[Pixel coordinate grounding data]
------------------------------------------------------------------------
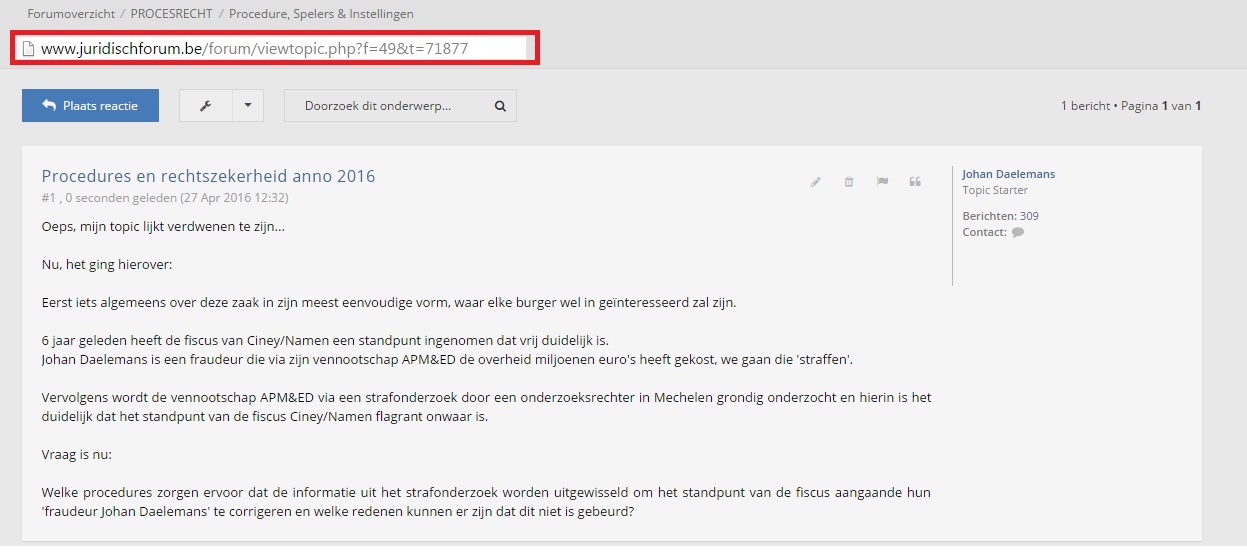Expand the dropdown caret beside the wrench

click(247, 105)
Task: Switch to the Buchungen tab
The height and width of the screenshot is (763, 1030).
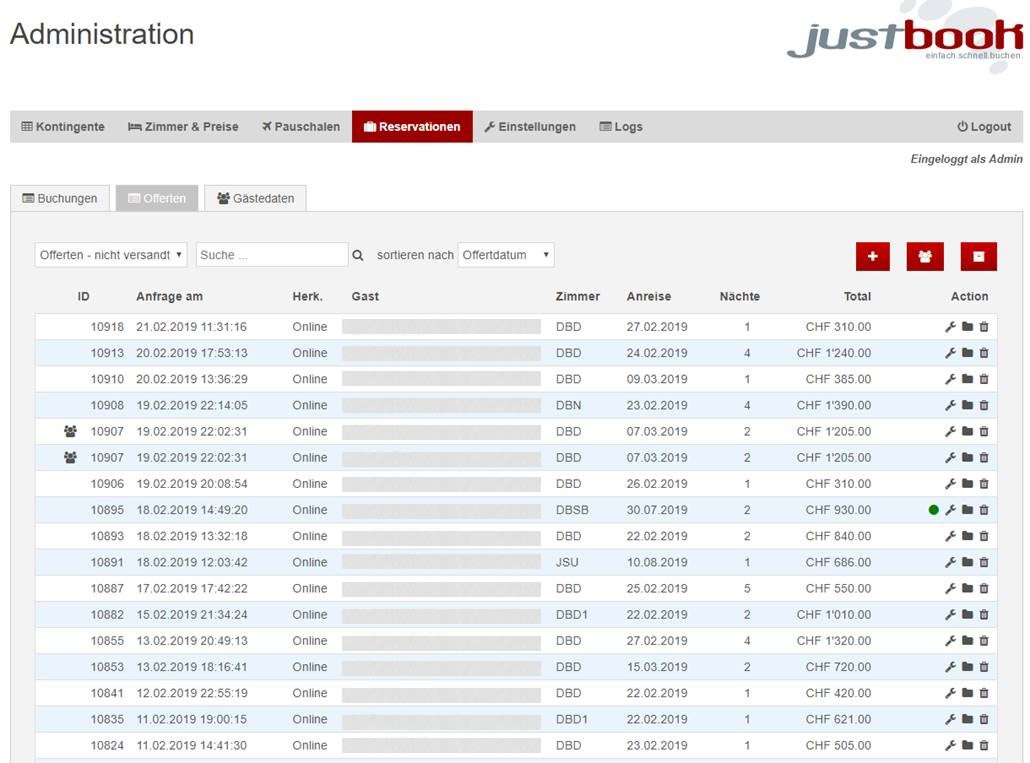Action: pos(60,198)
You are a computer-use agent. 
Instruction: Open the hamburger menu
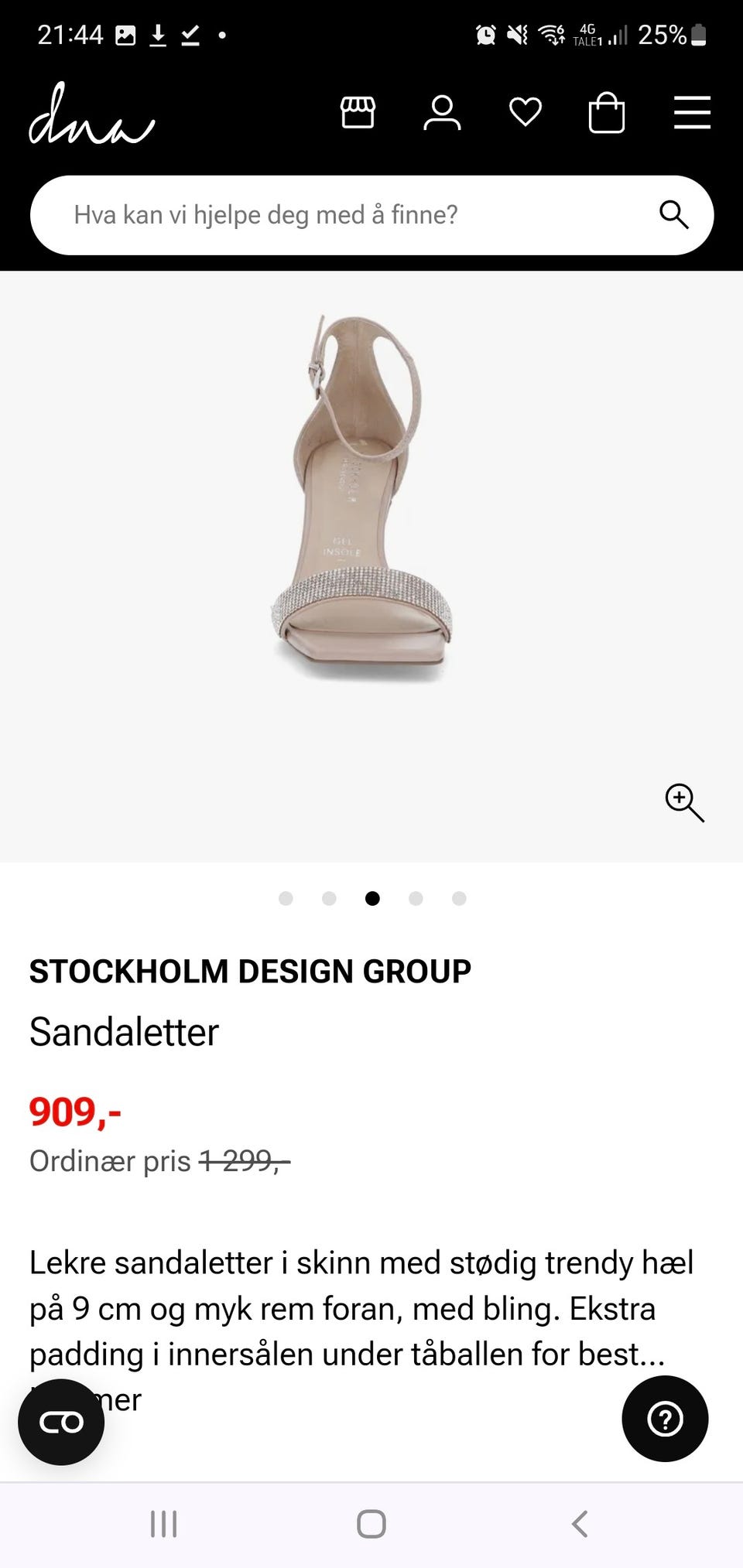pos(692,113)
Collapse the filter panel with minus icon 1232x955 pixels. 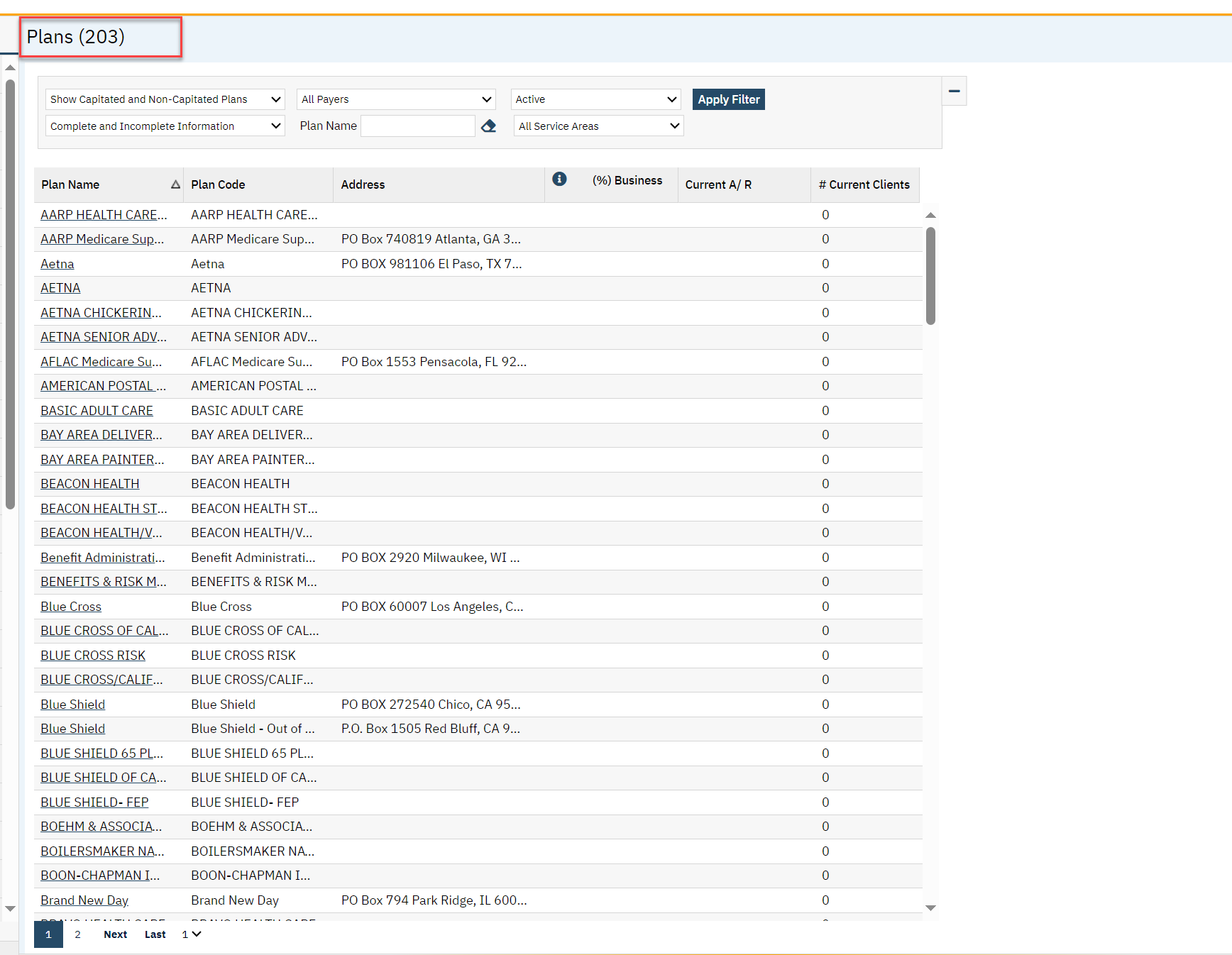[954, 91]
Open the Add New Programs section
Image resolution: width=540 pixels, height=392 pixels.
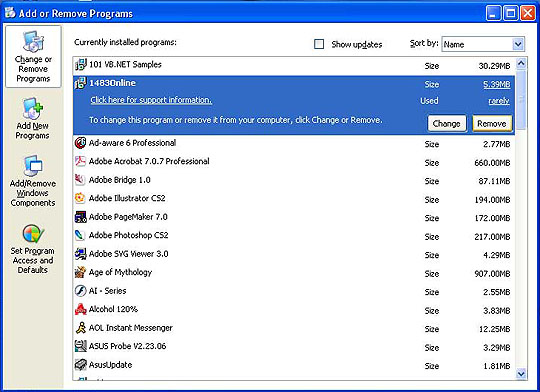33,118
------------------------------------------------------------------------
Aim of the exercise:
The lines to copy begin at the one containing "Open the Add New Programs section" and end at the last line of the records. Set down exactly those lines and no others, both ends included, and omit all pictures.

Solution:
Open the Add New Programs section
Image resolution: width=540 pixels, height=392 pixels.
33,118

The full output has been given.